A part of this blog is to explore what makes a story good, or a character interesting. What do I know about this subject? Not much. Which is ok, because we’ll be figuring that out as we go along.
I just posted a story about a little boy who lost his milkshake to the clutches of
evil ice. Why does that kid matter more than the one I’m sitting next to at the library? For one, the boy had big tears running down his face. When a chubby kid has tears running down his face, you want to do something about it. The kid next to me is reading a book, and I want to do nothing about it.
There are stories out there that would be absolutely amazing if the main character wasn’t sitting at a library reading a book. I know, I know, people don’t write stories about people reading a book in a library, but some people tell their story with that kind of theme. Stories that go on and on and then end before anything happens. It’s very difficult to listen to a story like that.

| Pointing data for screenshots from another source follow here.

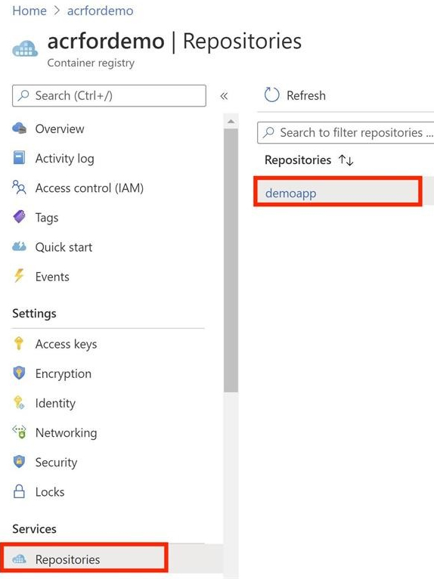This screenshot has height=579, width=434.
Task: Open the demoapp repository link
Action: coord(290,193)
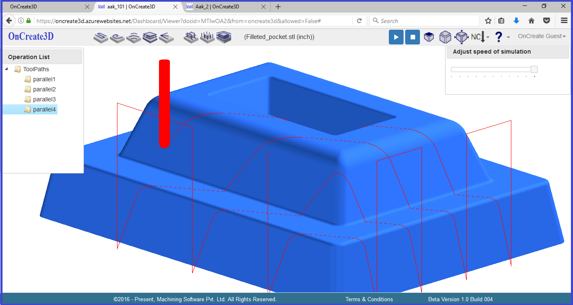Open the help question mark dropdown
The width and height of the screenshot is (573, 305).
pyautogui.click(x=502, y=37)
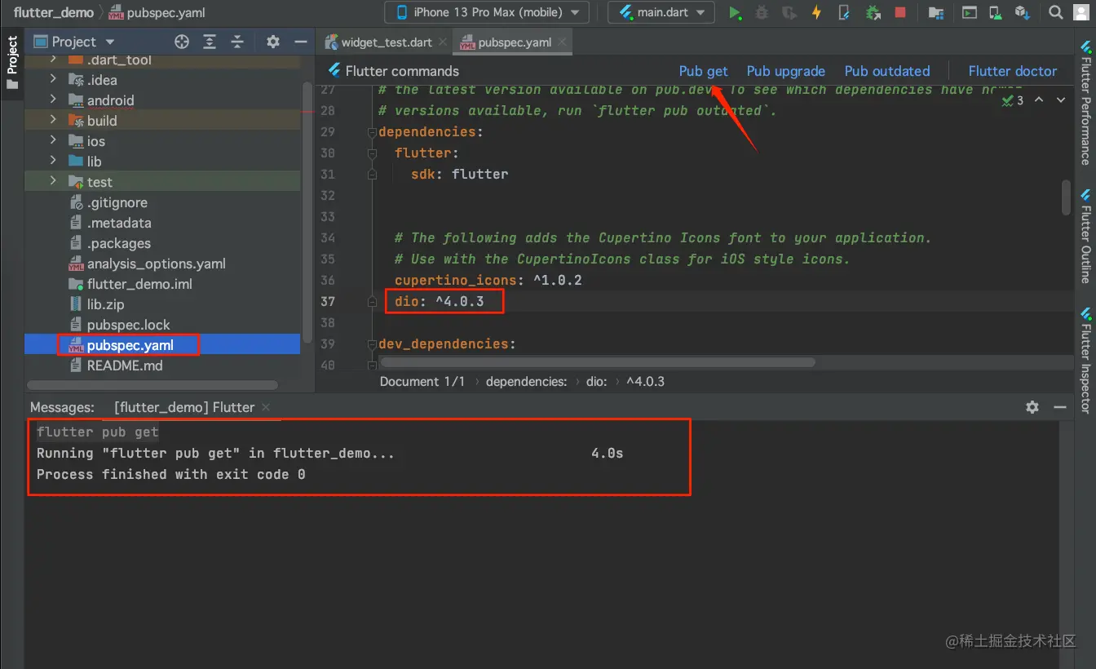Open the main.dart run configuration dropdown
The height and width of the screenshot is (669, 1096).
coord(661,12)
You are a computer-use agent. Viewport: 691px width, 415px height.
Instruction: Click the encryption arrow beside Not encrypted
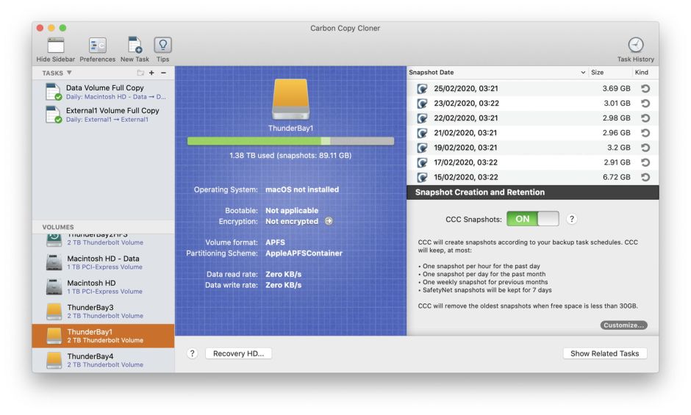[329, 221]
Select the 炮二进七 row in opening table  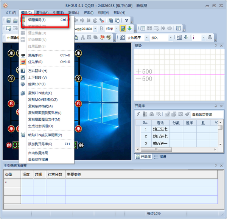[160, 129]
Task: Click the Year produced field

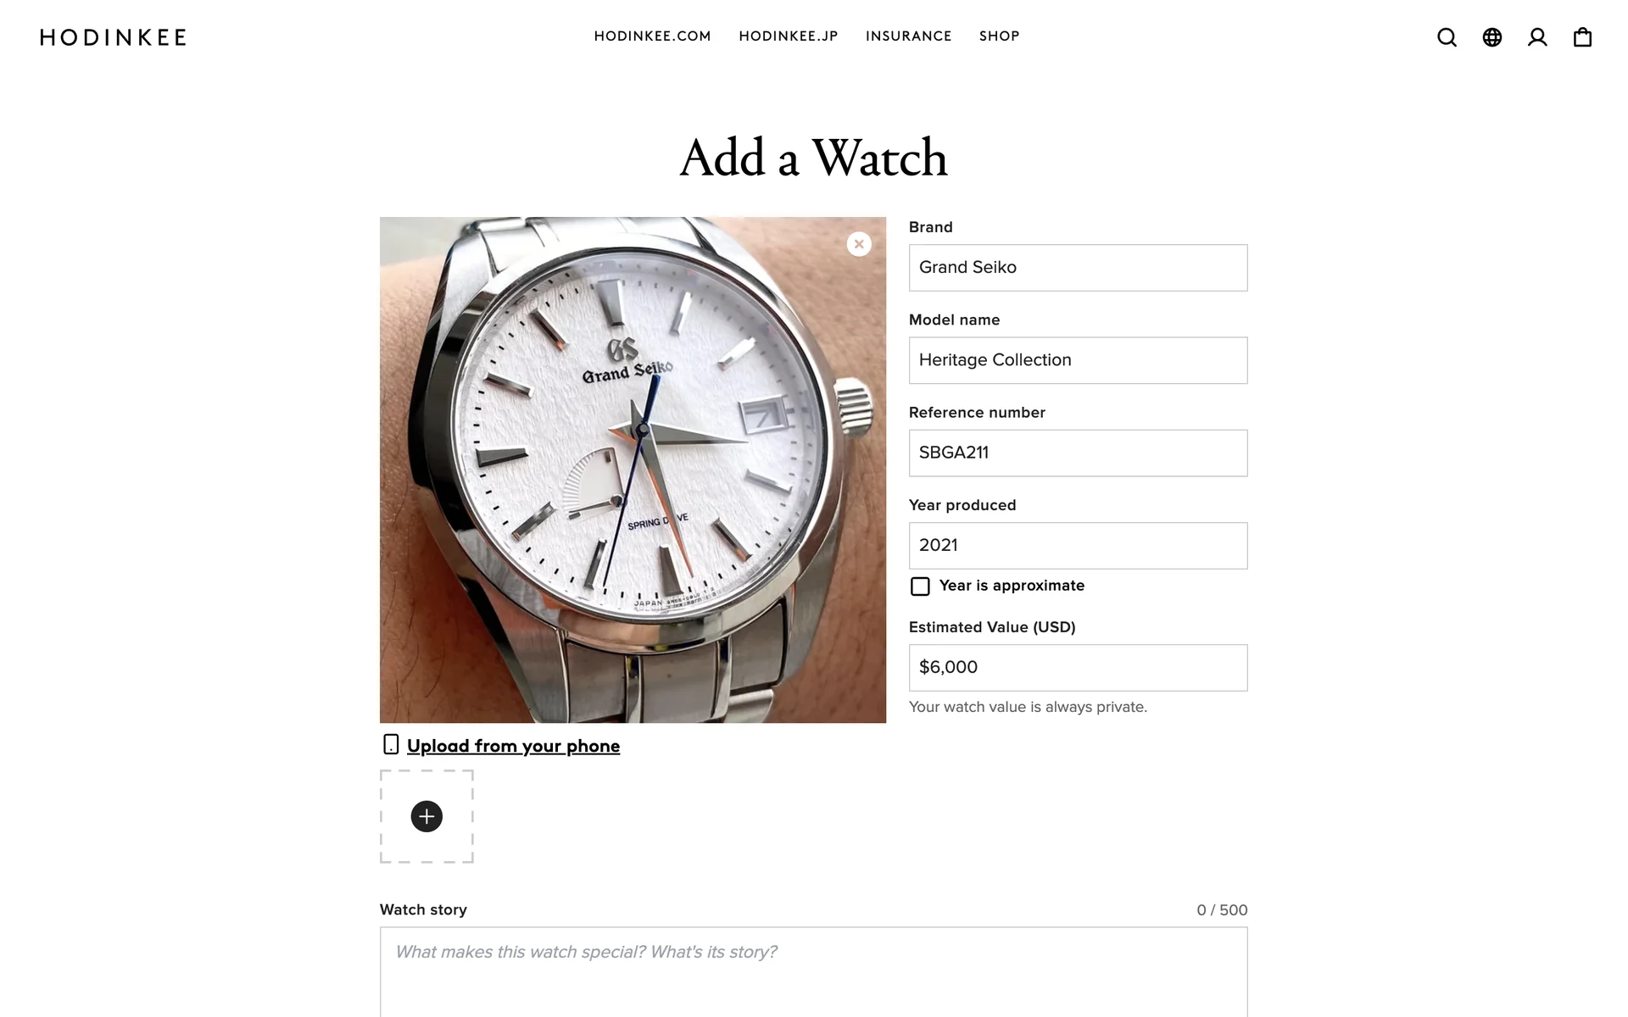Action: 1078,546
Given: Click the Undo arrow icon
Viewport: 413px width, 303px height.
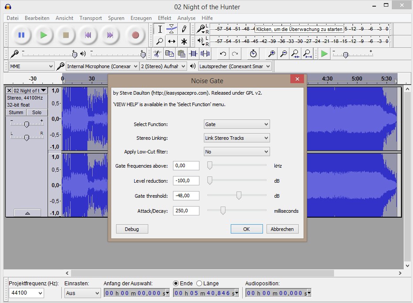Looking at the screenshot, I should 223,54.
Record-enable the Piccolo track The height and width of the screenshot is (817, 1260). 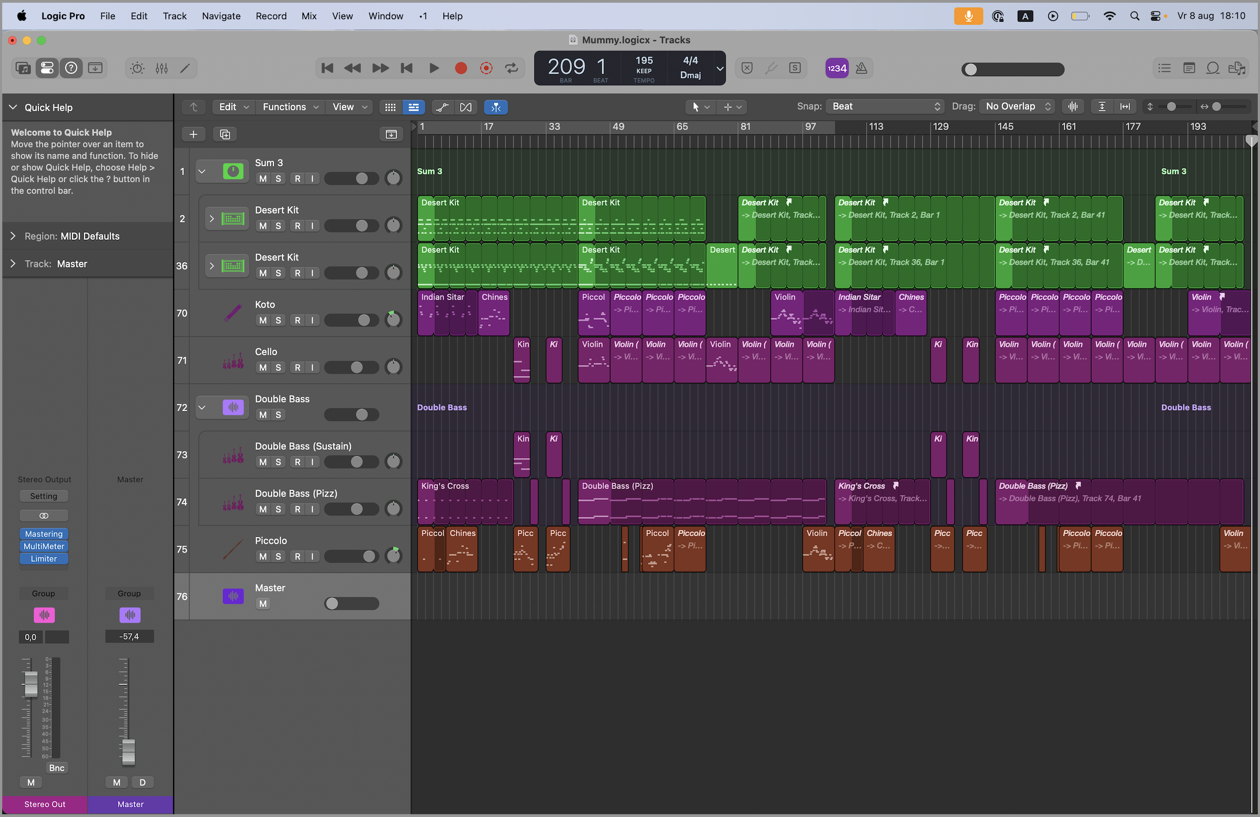click(297, 556)
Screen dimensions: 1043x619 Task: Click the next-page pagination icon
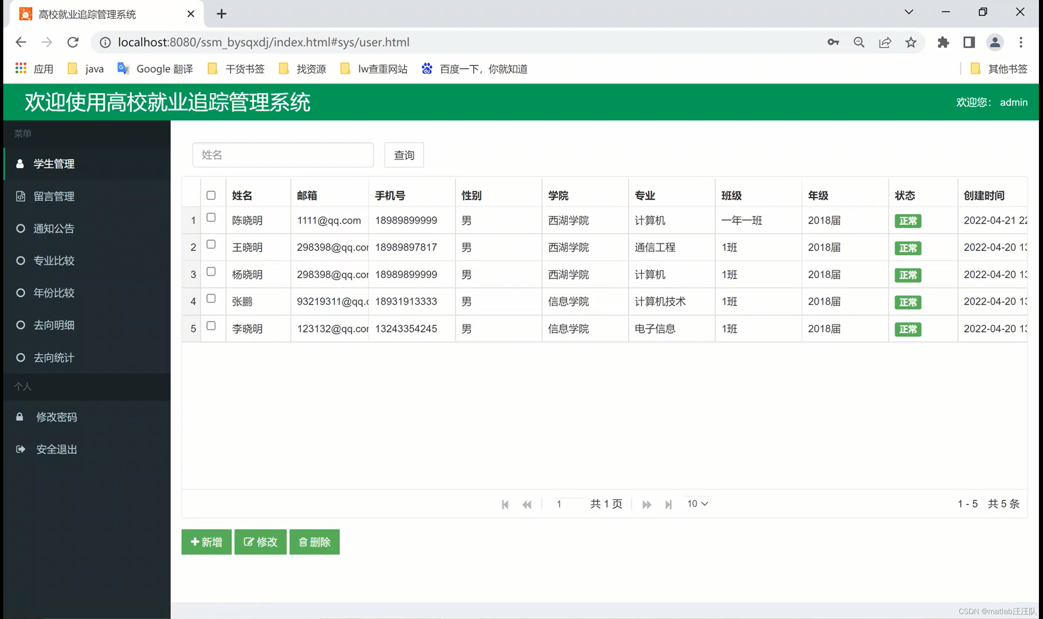pyautogui.click(x=647, y=504)
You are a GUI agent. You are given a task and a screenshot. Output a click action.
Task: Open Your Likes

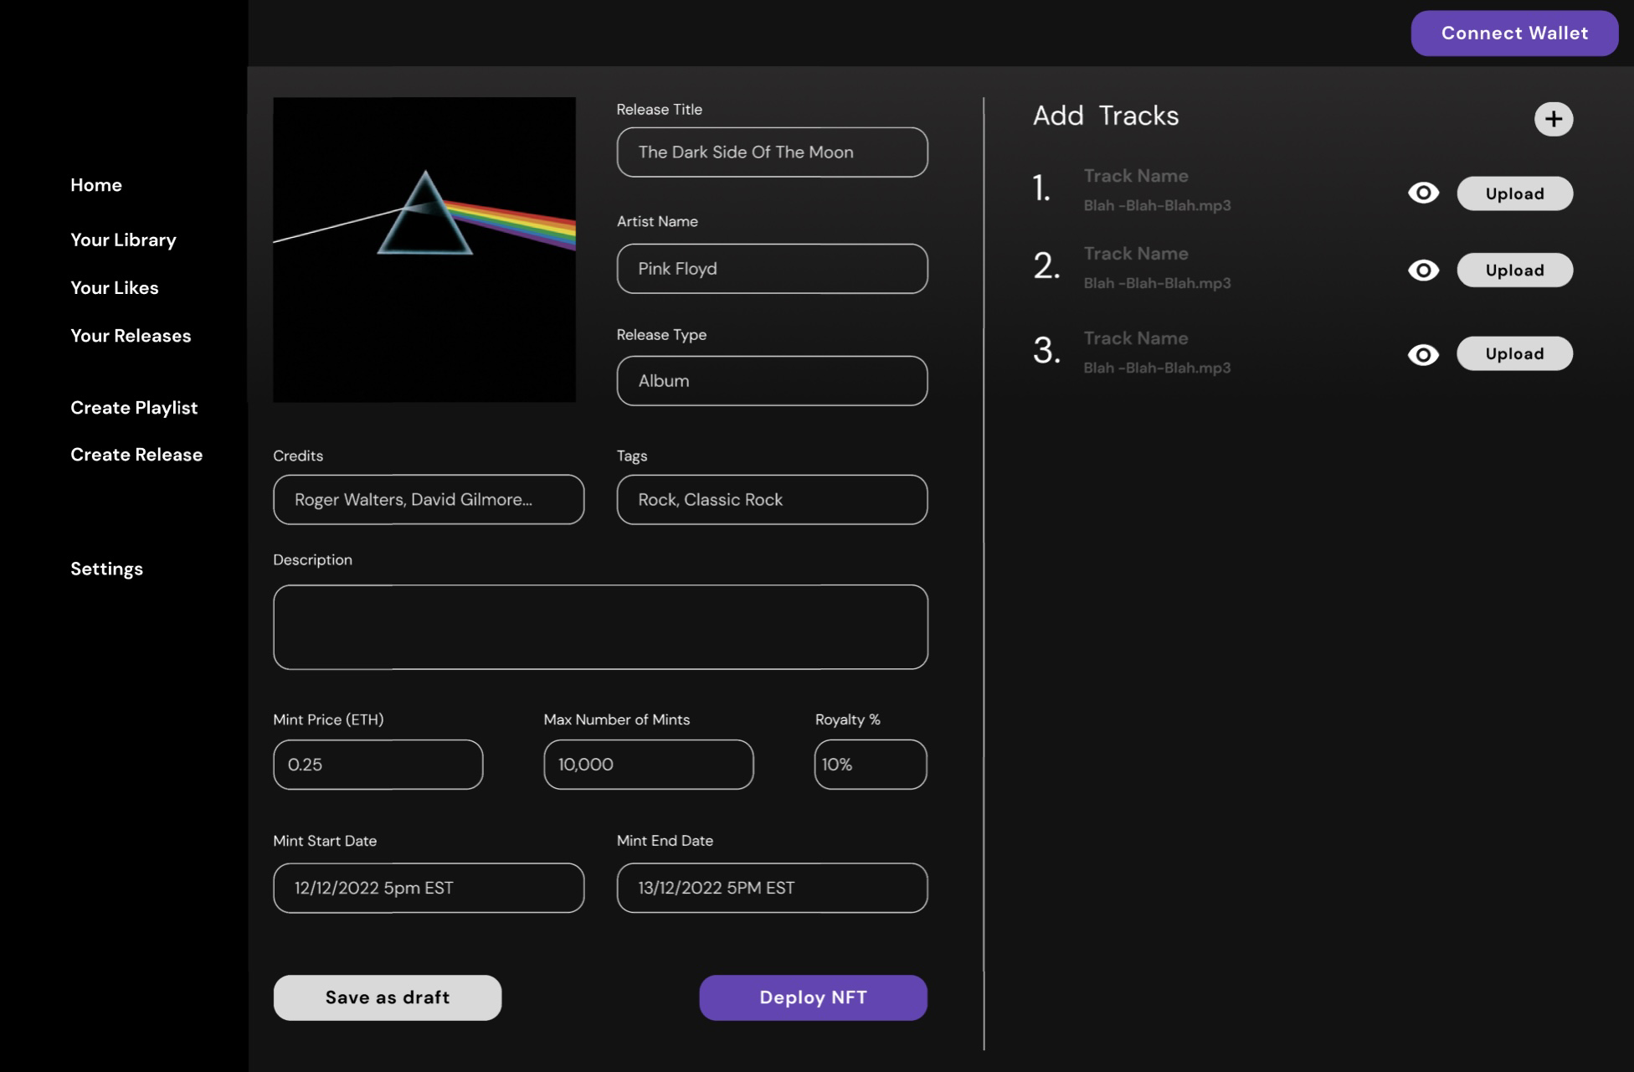114,287
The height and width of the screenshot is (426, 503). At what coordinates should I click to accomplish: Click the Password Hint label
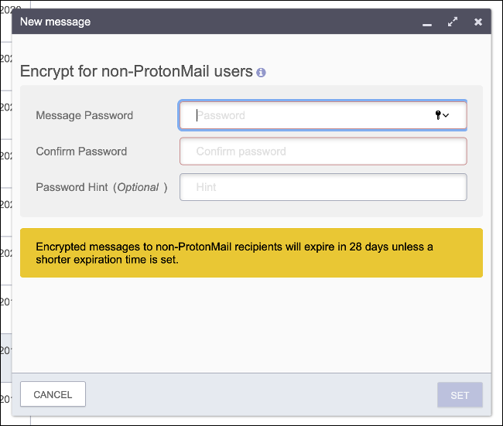point(72,187)
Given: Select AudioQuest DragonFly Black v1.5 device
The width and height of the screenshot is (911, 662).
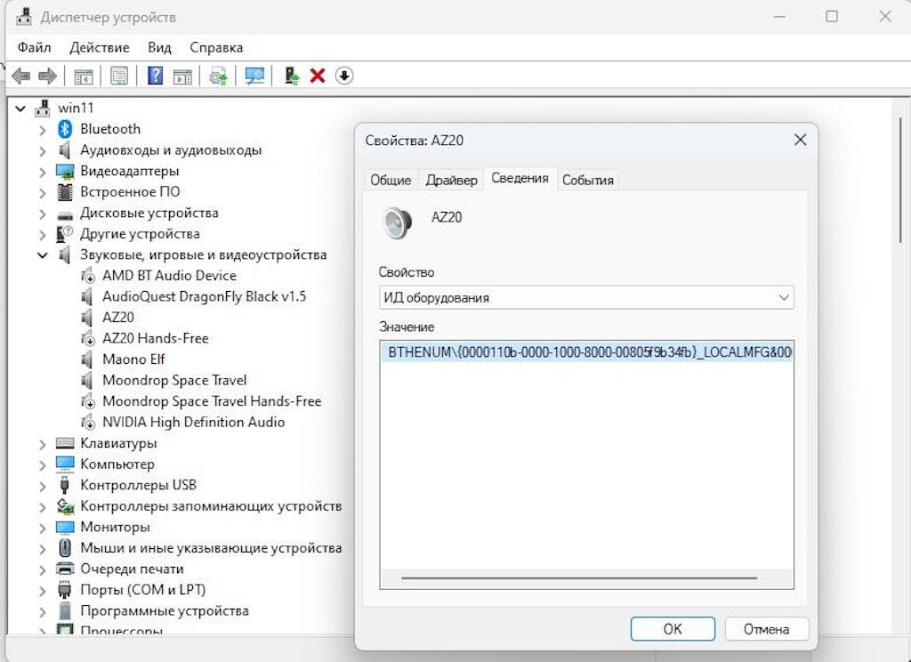Looking at the screenshot, I should pyautogui.click(x=204, y=296).
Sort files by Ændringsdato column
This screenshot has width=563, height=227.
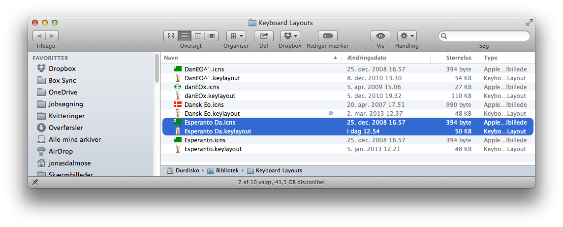pos(367,58)
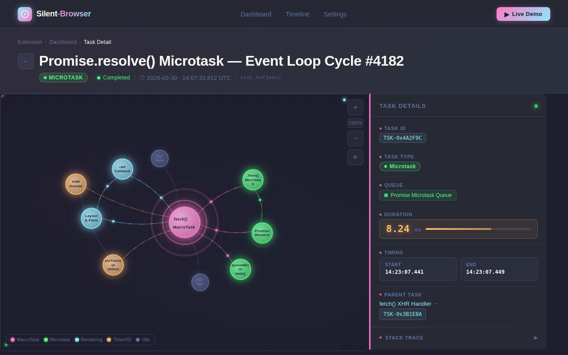
Task: Click the rAF Callback node
Action: point(122,169)
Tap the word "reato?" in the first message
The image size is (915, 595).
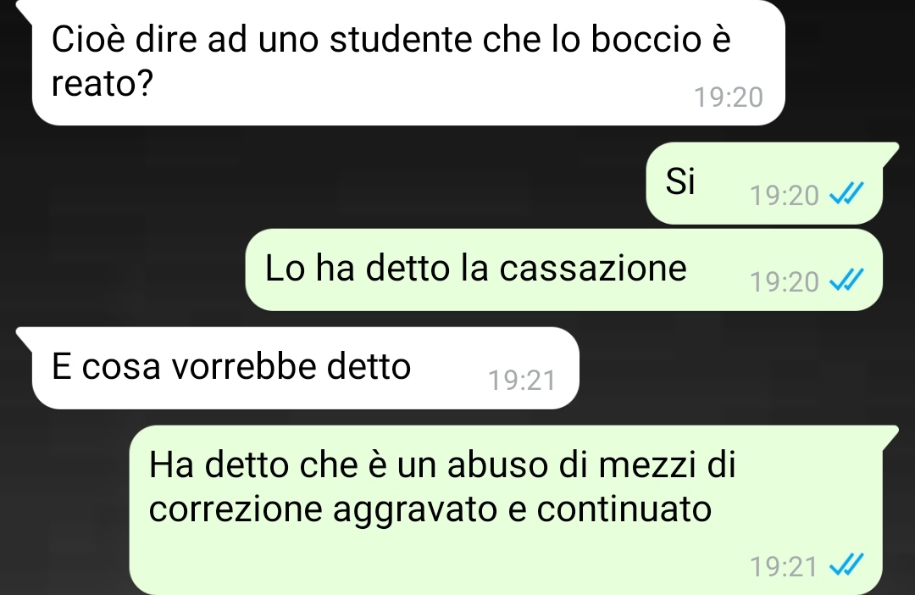(103, 83)
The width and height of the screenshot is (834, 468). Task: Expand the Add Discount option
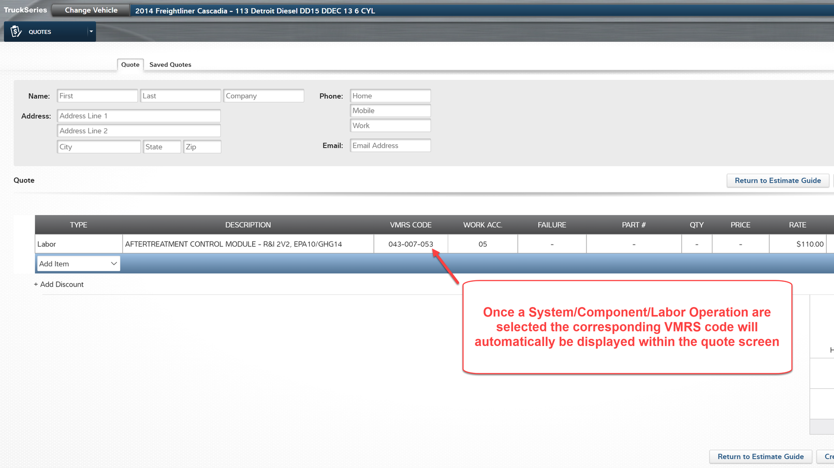click(58, 284)
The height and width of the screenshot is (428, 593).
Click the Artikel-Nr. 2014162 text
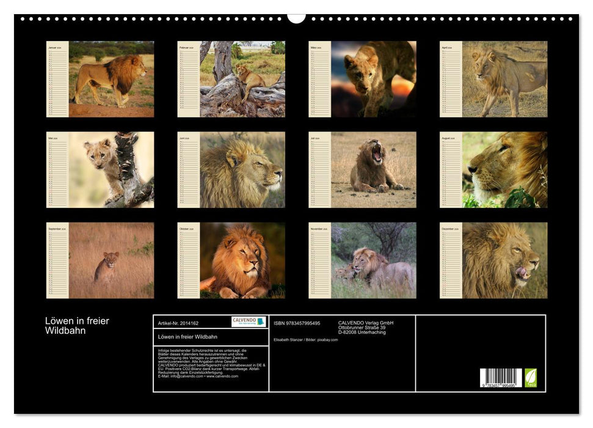(178, 322)
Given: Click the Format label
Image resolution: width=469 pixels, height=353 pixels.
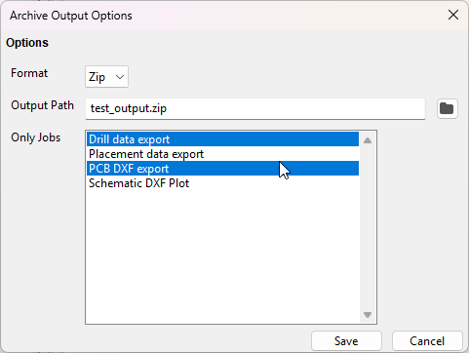Looking at the screenshot, I should 29,73.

What are you getting at, Benjamin?
Make your story worth telling. Give the main character crocodile tears if it will draw up some sort of emotion for the listener. Who cares if it’s true? My friend said this of writers:
“I think the difference between a lie and a story is that a story utilizes the trappings and appearances of truth for the interest of the listener as well as of the teller. A story has in it neither gain nor loss. But a lie is a device for profit or escape. I suppose if that definition is strictly held to, then a writer of stories is a liar – if he is financially fortunate” (John Steinbeck, East of Eden).
See what I did there? I told you it was my friend, so you were at least a little bit curious who this genius was. But, since I am not financially fortunate you can’t call me a liar.
Now go out and tell your stories. Make them interesting. Embellish them. Give the antagonist really long nose hairs if you need to, but keep your listener engaged. It’ll keep you engaged, too.